Sie lebt und arbeitet in Deutschland, wozu so ein martialischer Name. Um ihn aus den Registern, Ausweisen und sonstigen Papieren streichen zu lassen, startet sie ihre Reise durch die deutsche und iranische Verwaltung. Denn sie hat die Staatsbürgerschaften beider Länder, und die iranische kann man schon mal nicht ablegen. 2009 hat sie in Deutschland politisches Asyl beantragt und gefunden. Eine Namensänderung muss nun in allen Unterlagen erfolgen.

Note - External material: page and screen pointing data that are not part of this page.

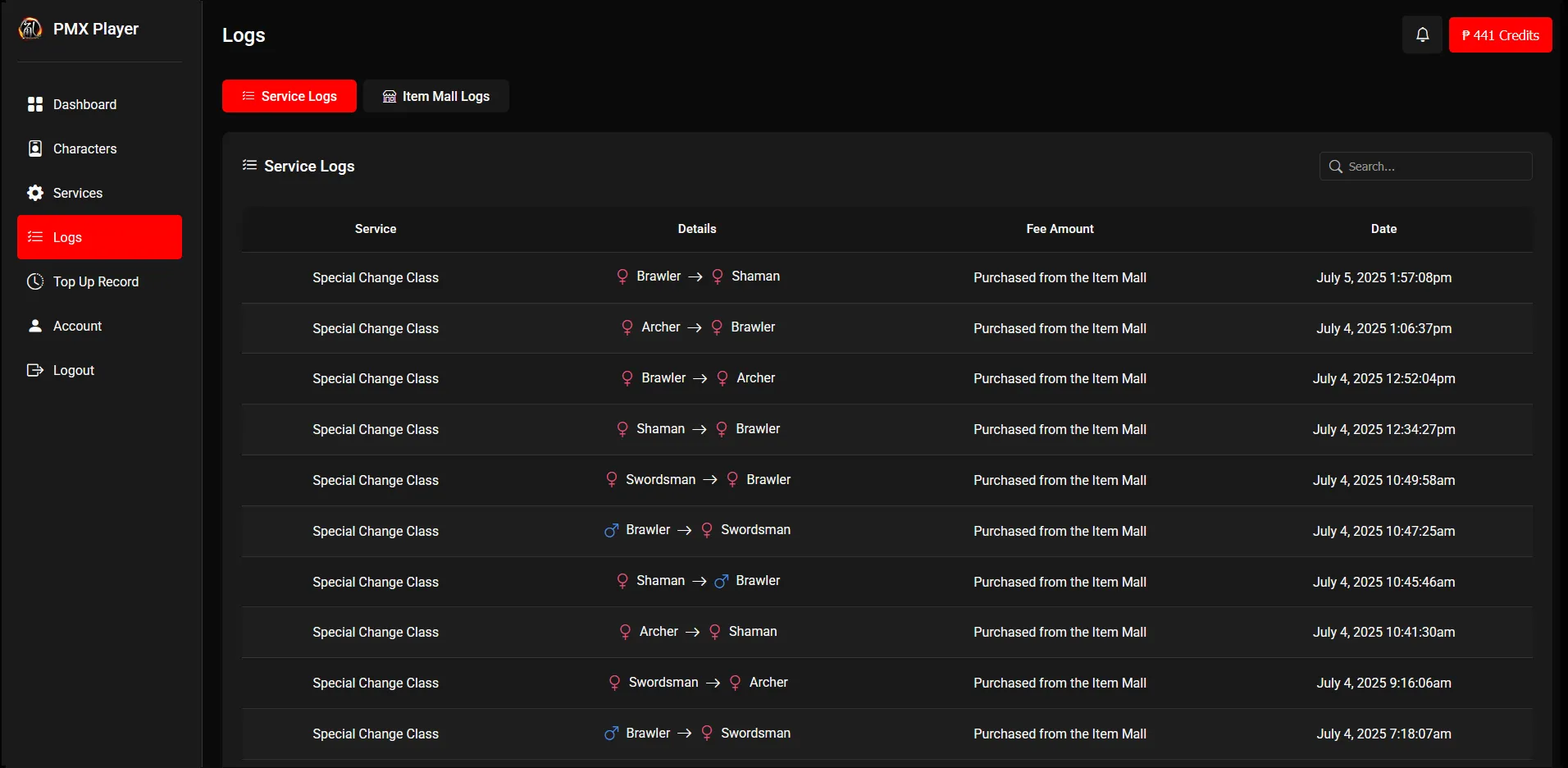Click the search magnifier icon
This screenshot has height=768, width=1568.
click(x=1335, y=167)
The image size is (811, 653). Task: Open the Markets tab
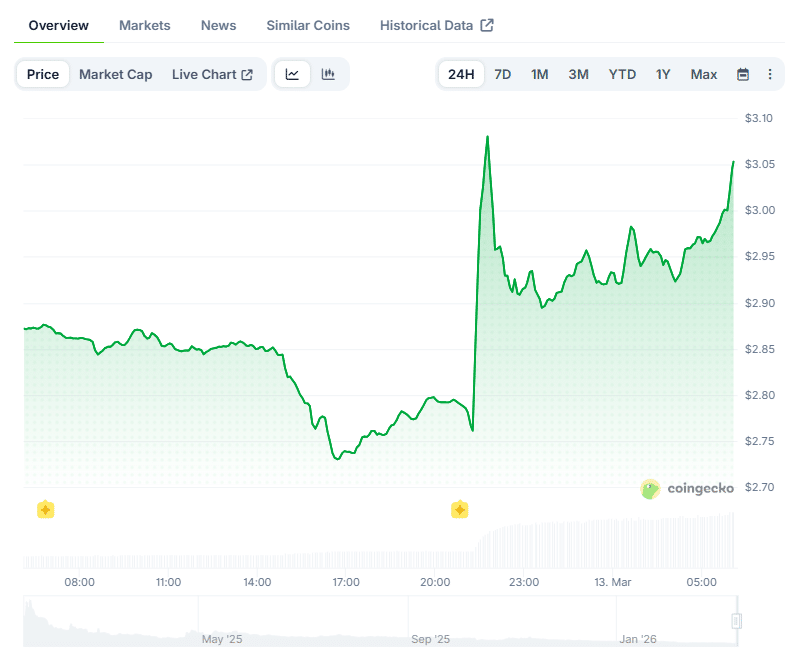click(x=144, y=25)
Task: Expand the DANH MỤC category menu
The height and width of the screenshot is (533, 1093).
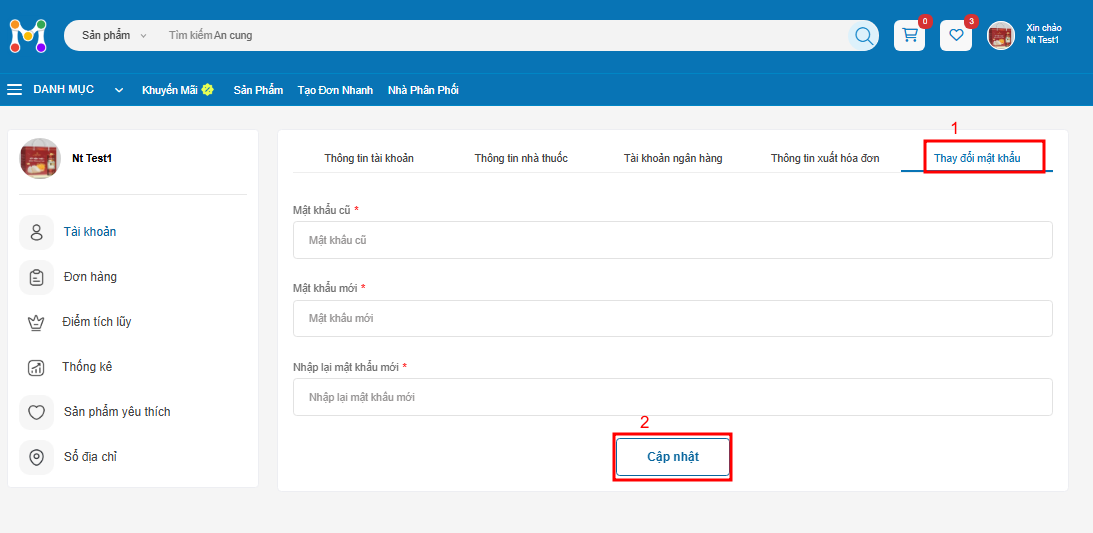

Damit dieses Unterfangen an die Öffentlichkeit kommt, begleitet sie sich quasi selbst in ihrem Film „Shahid“. Ihre Rolle auf der Reise durch die Bürokratie wird von der Schauspielerin Baharak Abdolifard übernommen. Alsbald stellen sich surreale Momente ein. Der Urgroßvater erscheint ihr inmitten einer Tänzergruppe, will ihr das Vorhaben ausreden. Er hat gute Gründe, immerhin soll er als Kämpfer für die Revolution gestorben sein. Das will er auch weiterhin gewürdigt wissen. Das bayerische Kreisverwaltungsreferat schickt sie zum Psychologen, der auch mit seinem Namen kämpft: Der Mann heißt Rippentrop, genau wie der Außenminister im Nationalsozialismus.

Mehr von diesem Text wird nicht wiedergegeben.